The “we” seeing gains here and refusing to empathise with the plight of ordinary Greeks is of course very far removed from those families and communities of the 28.6% of children who currently live in deprivation in Ireland, and from those who turned up in numbers to welcome the SYRIZA delegation to Dublin over the weekend. When Irish leaders go to Brussels to pronounce that Ireland is ‘in a very different space than Greece’ and to pontificate about the lessons that other countries should take from Ireland’s austerity regime, however, it seems clear which “we” they speak for. And it is such pronouncements that prompt descriptions of Ireland as ‘a debtor nation, with a creditor leadership.’

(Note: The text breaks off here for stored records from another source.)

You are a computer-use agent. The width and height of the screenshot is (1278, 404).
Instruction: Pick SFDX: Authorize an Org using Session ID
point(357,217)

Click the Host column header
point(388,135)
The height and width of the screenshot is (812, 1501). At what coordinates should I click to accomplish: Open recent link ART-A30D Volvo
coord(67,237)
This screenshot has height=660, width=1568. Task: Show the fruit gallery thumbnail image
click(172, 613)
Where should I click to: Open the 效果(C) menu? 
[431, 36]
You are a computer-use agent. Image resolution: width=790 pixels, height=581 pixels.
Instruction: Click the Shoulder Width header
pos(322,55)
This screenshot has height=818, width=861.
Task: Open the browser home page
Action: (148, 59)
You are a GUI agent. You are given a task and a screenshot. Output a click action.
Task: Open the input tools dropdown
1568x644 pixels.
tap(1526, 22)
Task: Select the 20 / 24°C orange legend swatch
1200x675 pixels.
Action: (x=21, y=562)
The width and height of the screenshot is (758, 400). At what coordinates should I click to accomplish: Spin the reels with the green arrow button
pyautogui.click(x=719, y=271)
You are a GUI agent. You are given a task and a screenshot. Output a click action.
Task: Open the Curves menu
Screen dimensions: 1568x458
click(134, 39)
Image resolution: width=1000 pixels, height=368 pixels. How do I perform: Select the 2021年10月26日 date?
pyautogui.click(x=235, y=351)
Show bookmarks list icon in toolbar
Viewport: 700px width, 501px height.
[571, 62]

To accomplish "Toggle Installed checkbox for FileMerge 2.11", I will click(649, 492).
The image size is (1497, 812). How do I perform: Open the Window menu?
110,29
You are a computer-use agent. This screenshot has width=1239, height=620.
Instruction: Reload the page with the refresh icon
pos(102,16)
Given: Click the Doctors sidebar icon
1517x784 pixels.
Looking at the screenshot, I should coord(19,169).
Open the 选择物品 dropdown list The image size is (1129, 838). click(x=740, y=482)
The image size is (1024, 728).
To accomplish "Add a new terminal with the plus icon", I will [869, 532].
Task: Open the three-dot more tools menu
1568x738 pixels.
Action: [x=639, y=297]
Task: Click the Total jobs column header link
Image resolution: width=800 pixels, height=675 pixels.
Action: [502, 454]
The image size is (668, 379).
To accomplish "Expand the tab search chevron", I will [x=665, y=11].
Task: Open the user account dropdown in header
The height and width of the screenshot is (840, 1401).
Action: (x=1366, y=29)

As such, the imperatives of transnational capital are prioritised over the maximisation of resources for the realisation of socio-economic rights at home, and there is a distinct lack of solidarity with fellow members of the indebted European periphery. To expect any meaningful solidarity with the global South in the realm of debt restructuring, therefore, would appear to be wishful thinking. Just last month, the Irish government published its first major statement of foreign policy for almost 20 years, in a review entitled The Global Island. The document speaks of the importance of reducing the causes as well as the symptoms of global poverty, yet Ireland’s commitment to ‘A Fairer World’ is framed entirely through charitable conceptions of development aid. There is no acknowledgment of the structural inequalities perpetuated by the international economic order, nor any real attempt to understand Third World struggles in terms of global social justice. Five pages of humanitarianism-as-fairness is promptly followed by twenty pages on boosting ‘Our Prosperity’: by ‘removing barriers to trade and investment’, ‘ensuring a sustainable and competitive tax regime’, ‘deepening engagement with priority and high potential markets’, and so on. In an era of global debt crisis, it is somewhat telling that the word ‘debt’ does not appear once in the eighty-four page document. And while the importance of engagement with international organisations is repeatedly emphasised as a pillar of Irish foreign policy, the evidence from the UN last week again suggests that the government is not willing to entertain this in situations where those organisations venture to raise questions of restructuring unsustainable, illegitimate or odious debt.